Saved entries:

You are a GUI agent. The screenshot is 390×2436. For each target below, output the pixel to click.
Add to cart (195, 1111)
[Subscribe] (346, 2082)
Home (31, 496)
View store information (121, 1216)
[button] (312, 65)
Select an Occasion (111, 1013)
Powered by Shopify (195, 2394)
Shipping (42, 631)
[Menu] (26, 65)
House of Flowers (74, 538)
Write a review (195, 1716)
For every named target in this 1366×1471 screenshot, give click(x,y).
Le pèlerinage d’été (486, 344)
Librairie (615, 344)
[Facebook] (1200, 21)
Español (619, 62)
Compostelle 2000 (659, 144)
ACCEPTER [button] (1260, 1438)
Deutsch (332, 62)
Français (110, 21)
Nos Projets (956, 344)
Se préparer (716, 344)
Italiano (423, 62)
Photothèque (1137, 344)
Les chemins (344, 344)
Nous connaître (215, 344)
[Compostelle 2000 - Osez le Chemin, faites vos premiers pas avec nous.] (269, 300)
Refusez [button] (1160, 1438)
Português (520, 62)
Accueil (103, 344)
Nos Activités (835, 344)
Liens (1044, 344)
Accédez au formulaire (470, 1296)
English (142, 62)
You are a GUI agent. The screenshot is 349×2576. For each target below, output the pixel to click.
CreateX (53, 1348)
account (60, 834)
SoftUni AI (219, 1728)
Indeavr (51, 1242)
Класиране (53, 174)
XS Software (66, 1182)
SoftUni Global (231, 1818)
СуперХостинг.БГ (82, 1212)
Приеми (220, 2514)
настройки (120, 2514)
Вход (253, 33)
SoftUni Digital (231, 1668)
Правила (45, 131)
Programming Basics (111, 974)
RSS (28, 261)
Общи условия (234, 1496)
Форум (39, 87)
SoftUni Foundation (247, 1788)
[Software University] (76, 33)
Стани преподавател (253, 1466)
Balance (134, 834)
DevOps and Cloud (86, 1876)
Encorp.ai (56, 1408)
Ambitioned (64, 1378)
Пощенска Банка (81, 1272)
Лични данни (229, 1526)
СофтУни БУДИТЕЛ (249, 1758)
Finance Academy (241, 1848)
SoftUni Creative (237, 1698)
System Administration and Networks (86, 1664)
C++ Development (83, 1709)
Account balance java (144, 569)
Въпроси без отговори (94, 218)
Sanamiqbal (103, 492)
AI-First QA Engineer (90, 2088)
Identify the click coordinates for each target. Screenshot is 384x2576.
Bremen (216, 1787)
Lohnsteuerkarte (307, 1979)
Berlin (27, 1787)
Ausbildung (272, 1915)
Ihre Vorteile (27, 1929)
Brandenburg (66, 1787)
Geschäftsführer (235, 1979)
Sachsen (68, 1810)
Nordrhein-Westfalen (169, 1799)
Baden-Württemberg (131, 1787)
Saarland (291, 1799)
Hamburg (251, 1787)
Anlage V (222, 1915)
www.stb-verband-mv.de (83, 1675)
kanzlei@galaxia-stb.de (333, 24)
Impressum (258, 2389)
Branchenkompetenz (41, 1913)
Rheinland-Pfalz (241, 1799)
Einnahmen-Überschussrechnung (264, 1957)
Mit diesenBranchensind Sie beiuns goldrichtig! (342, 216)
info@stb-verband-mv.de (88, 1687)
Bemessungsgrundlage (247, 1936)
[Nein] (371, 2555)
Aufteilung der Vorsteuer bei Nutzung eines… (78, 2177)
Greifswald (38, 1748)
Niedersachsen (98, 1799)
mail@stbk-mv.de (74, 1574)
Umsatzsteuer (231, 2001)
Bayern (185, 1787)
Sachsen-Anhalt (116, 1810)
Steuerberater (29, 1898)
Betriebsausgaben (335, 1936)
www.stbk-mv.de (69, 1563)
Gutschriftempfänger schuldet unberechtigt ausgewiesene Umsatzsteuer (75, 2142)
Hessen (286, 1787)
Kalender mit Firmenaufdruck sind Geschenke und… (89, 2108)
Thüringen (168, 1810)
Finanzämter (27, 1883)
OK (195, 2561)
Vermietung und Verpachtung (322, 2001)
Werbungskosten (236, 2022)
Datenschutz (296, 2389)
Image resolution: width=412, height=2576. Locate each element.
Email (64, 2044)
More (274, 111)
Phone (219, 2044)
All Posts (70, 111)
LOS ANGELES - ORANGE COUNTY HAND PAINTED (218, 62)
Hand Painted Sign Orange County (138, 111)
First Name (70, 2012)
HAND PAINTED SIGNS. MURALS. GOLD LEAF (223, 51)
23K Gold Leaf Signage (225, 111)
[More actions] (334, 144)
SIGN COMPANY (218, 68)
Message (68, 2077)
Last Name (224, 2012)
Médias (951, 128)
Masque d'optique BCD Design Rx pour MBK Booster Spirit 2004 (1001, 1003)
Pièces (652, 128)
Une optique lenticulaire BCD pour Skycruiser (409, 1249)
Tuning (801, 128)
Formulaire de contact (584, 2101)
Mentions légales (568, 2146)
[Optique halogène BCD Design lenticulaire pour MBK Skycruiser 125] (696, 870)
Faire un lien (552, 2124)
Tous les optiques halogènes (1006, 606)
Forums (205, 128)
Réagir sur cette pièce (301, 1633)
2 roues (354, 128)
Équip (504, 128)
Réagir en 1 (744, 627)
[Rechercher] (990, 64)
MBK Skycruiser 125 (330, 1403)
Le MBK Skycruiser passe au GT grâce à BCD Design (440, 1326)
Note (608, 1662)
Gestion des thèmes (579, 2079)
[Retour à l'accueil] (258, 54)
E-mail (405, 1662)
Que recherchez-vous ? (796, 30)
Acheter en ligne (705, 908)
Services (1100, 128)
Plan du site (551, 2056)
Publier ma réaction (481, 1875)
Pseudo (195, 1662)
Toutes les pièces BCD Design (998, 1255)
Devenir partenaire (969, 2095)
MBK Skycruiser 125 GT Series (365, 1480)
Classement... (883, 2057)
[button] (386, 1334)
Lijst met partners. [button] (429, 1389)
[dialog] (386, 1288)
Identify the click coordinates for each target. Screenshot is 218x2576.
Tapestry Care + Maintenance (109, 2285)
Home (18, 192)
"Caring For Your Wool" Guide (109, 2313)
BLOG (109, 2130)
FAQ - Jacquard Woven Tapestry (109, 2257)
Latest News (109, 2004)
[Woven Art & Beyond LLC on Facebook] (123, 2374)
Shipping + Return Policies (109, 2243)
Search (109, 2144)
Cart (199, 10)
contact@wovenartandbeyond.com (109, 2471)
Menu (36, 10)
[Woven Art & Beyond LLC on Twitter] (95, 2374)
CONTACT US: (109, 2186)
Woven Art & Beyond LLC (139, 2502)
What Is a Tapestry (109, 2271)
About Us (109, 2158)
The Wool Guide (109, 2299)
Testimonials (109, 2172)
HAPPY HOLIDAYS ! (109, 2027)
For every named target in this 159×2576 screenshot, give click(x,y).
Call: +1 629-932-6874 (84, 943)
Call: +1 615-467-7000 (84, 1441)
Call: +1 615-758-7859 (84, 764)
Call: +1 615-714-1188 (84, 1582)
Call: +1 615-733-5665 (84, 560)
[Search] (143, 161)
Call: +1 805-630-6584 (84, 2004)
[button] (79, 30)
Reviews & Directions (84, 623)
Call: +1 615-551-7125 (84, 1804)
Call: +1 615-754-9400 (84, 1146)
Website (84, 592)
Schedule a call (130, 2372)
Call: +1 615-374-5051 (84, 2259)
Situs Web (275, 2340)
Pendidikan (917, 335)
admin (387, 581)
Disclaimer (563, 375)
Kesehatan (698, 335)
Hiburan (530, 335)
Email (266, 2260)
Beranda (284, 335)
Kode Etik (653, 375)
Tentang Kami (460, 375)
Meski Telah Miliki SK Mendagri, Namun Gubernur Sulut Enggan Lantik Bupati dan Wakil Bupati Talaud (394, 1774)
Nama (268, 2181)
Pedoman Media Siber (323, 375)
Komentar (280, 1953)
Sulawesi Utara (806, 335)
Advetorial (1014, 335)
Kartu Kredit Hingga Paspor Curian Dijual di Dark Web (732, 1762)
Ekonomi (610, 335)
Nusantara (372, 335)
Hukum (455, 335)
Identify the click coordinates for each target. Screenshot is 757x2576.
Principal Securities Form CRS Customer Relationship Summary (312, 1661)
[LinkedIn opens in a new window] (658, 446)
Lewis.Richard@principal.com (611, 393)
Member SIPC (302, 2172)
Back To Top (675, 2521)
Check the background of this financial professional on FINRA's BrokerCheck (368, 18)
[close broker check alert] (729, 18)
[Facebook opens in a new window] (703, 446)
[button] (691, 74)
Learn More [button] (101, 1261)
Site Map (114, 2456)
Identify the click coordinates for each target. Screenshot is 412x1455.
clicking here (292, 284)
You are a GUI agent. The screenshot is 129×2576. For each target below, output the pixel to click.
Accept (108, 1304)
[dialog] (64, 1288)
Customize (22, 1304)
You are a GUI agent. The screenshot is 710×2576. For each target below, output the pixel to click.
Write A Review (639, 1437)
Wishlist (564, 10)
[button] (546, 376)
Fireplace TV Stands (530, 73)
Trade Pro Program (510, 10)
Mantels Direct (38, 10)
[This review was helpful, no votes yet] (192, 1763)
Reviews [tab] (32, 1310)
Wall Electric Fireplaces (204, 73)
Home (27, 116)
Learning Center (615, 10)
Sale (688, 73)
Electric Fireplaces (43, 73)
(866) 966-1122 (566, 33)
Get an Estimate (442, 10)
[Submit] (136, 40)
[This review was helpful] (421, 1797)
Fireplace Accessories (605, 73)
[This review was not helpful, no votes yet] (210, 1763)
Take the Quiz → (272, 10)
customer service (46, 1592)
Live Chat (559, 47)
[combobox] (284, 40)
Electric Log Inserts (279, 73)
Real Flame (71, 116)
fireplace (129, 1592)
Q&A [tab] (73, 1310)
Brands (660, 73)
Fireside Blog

> _ACTIVITY_: The answer should hold exactly the lines running from the one with "Fireplace TV Stands (530, 73)" to the final line of the data, both ends counted.

> _RESPONSE AREA_:
Fireplace TV Stands (530, 73)
Trade Pro Program (510, 10)
Mantels Direct (38, 10)
[This review was helpful, no votes yet] (192, 1763)
Reviews [tab] (32, 1310)
Wall Electric Fireplaces (204, 73)
Home (27, 116)
Learning Center (615, 10)
Sale (688, 73)
Electric Fireplaces (43, 73)
(866) 966-1122 (566, 33)
Get an Estimate (442, 10)
[Submit] (136, 40)
[This review was helpful] (421, 1797)
Fireplace Accessories (605, 73)
[This review was not helpful, no votes yet] (210, 1763)
Take the Quiz → (272, 10)
customer service (46, 1592)
Live Chat (559, 47)
[combobox] (284, 40)
Electric Log Inserts (279, 73)
Real Flame (71, 116)
fireplace (129, 1592)
Q&A [tab] (73, 1310)
Brands (660, 73)
Fireside Blog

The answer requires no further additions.